Il 20 agosto 1897, infatti, è la data in cui venne scoperto il ruolo della zanzara come vettore della malaria. La scoperta è valsa il premio Nobel al medico inglese sir Ronald Ross, ma per lunghi anni è stata oggetto di contesa con l’Italia, che ne rivendicava la paternità nella persona del medico e zoologo Giovanni Battista Grassi. Gli studi indipendenti dei due scienziati sono, infatti, giunti alla stessa conclusione e hanno trovato nella zanzara anofele la presenza del parassita – il plasmodio – che nel 1880 era stato identificato come responsabile della malaria.

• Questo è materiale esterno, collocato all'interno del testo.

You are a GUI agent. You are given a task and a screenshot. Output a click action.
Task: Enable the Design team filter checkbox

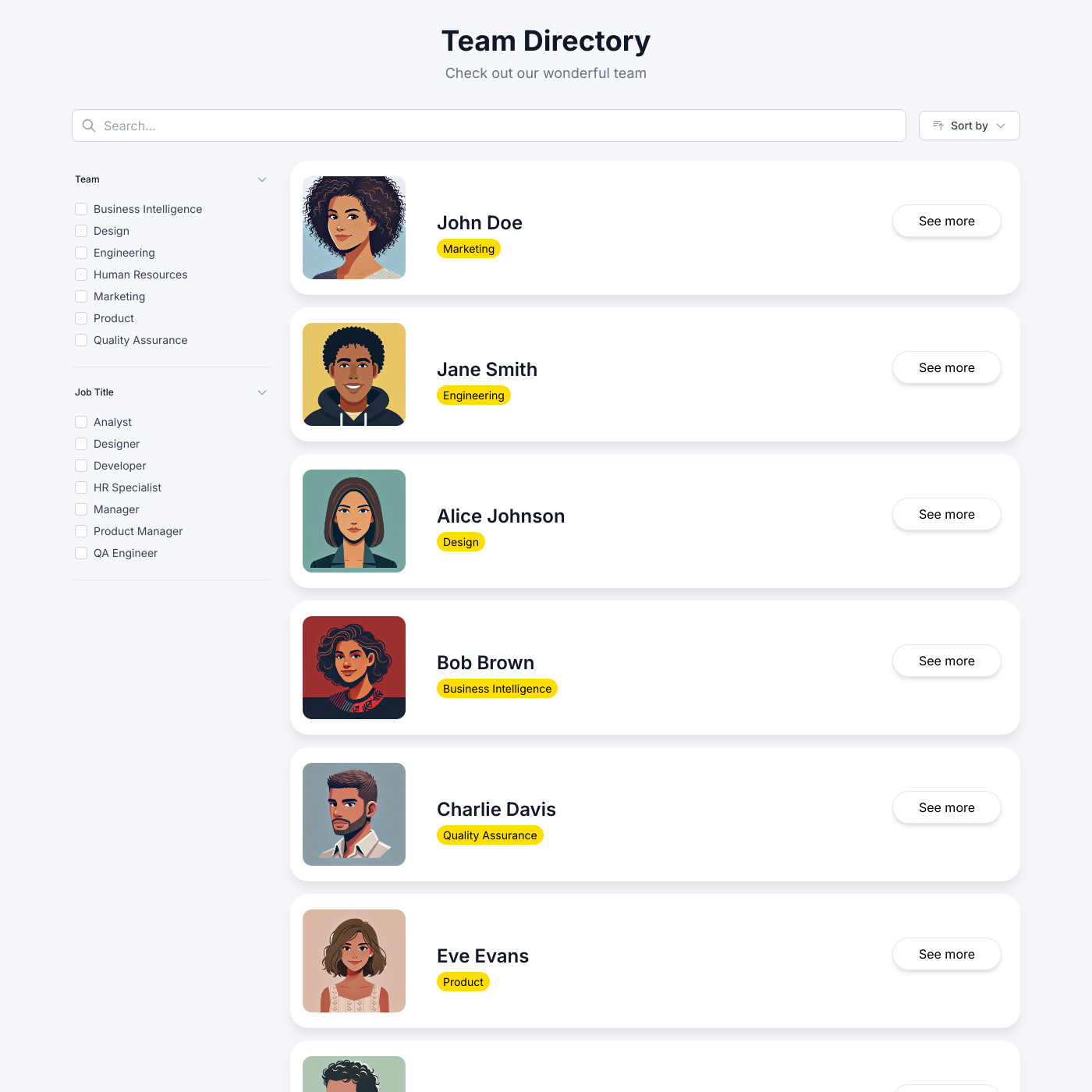point(81,231)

Questa scoperta ha permesso nel corso degli anni di attivare efficaci strategie medico-sanitarie per combattere la diffusione di uno dei principali flagelli delle regioni calde e temperate.
La lotta contro la malaria però è ancora in corso. Si tratta tutt’ora di una delle principali cause di morte infantile in tutto il mondo: ogni due minuti, infatti, un bambino sotto i cinque anni muore di malaria e ogni anno sono oltre 430mila le vittime stimate.

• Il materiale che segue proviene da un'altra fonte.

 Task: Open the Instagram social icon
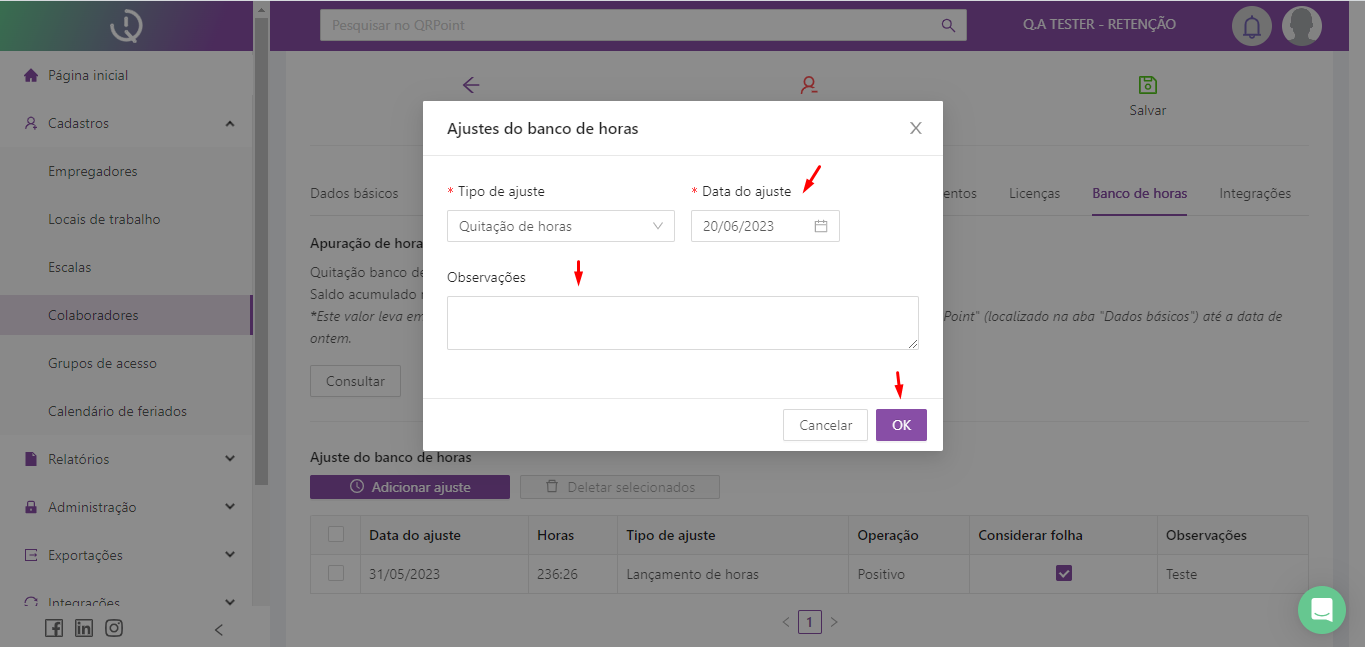[114, 628]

Eppure non è una battaglia senza speranza. Il Mosquito Day deve essere un’occasione per riflettere su quanto si possa e debba ancora fare per debellare questa malattia. Questo è l’obiettivo di Malaria No More UK, organizzazione internazionale no profit, con sede a Londra, fondata per combattere una malattia che miete migliaia di vittime in Africa e che sarebbe prevenibile, con un costo pari a 1,25 euro per trattamento: poco più di un caffè al bar.

Malaria No More UK è in prima linea nel sostegno al Fondo Globale, un organismo multilaterale internazionale che mira a eradicare malaria, tubercolosi e AIDS dal mondo. Il 16 settembre a Montreal si terrà la quinta conferenza per il rifinanziamento del Fondo Globale che mira a raccogliere 13 miliardi di dollari per il triennio 2017-19 e grazie all’impegno di società civile, governi e settore privato, a eradicare la malaria dal mondo come già accaduto in Europa, dal 2015 libera dalla malattia.

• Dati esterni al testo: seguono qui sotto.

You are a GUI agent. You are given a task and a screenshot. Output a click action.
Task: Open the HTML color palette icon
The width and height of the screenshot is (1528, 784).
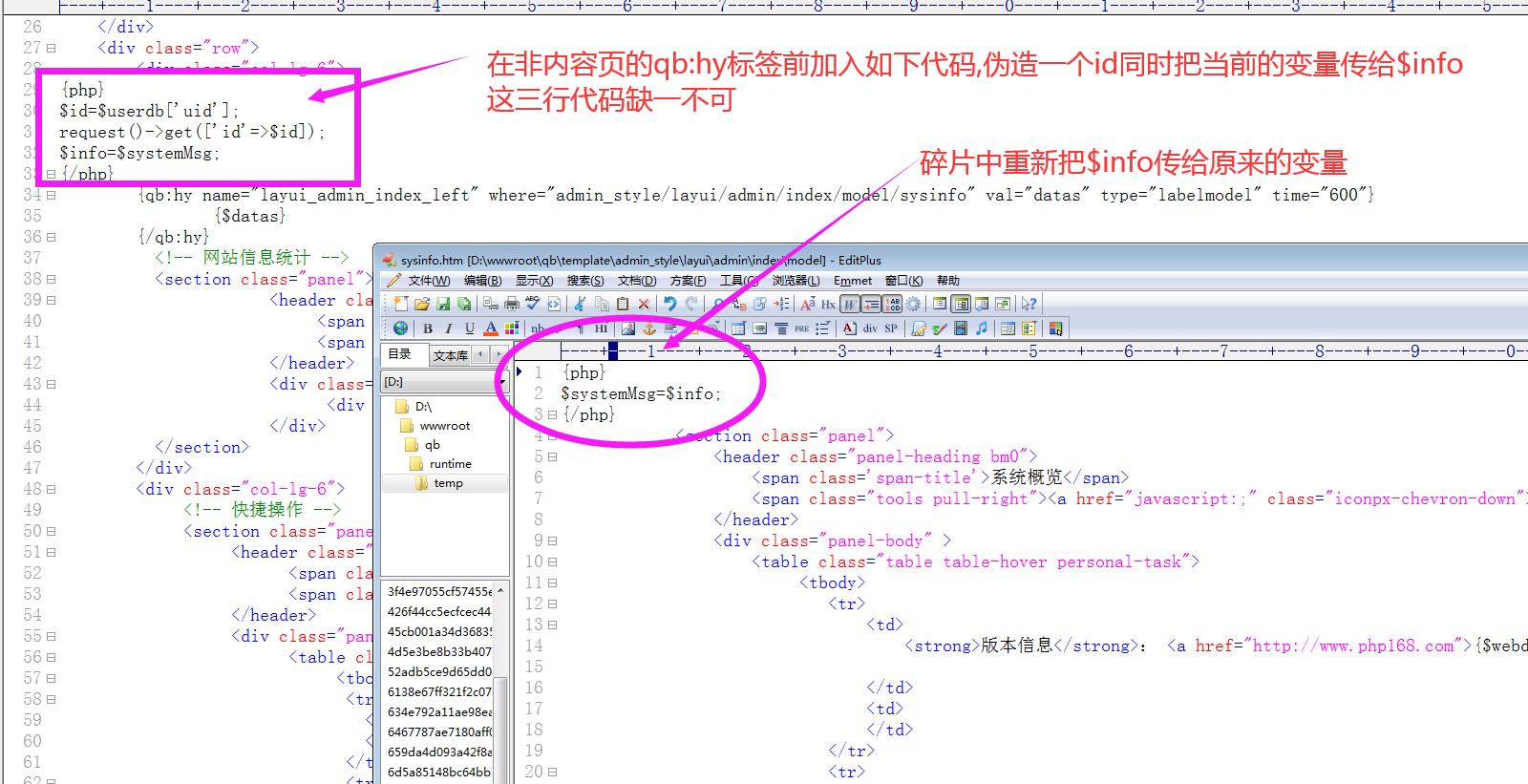512,328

L’obiettivo è ambizioso, ma raggiungibile, anche grazie all’impegno dell’Italia, tra i fondatori e principali contributori al Fondo Globale, che si appresta garantire un finanziamento di 130 milioni di euro per il prossimo triennio. L’Italia ha giocato una ruolo di primissimo piano nella nascita del Fondo Globale in occasione del G8 di Genova nel 2001; ha oggi un’occasione irripetibile, quale paese organizzatore del prossimo meeting G7, a maggio 2017 a Taormina, di incidere ancora di più nella lotta a queste malattie, alla povertà e per la salute globale.

La scoperta che la malaria è trasmessa all’uomo dalla puntura di una zanzara Anopheles ha aggiunto alle nostre conoscenze un concetto fondamentale, ovvero che un’infezione trasmessa da vettori – come per altre gravi infezioni virali trasmesse da altre zanzare, quali la febbre gialla o la dengue – va affrontata principalmente con la profonda conoscenza del vettore e attraverso interventi di controllo della popolazione vettoriale, con tutti i mezzi disponibili – che oggi non sono solo gli insetticidi. A ciò devono aggiungersi la prevenzione, con la profilassi comportamentale e farmacologica e gli interventi ambientali, e il miglioramento delle condizioni sociali e sanitarie delle popolazioni a rischio, come per qualunque altra infezione umana”, sottolinea Roberto Romi, Primo ricercatore del Dipartimento di malattie infettive, Istituto superiore di sanità.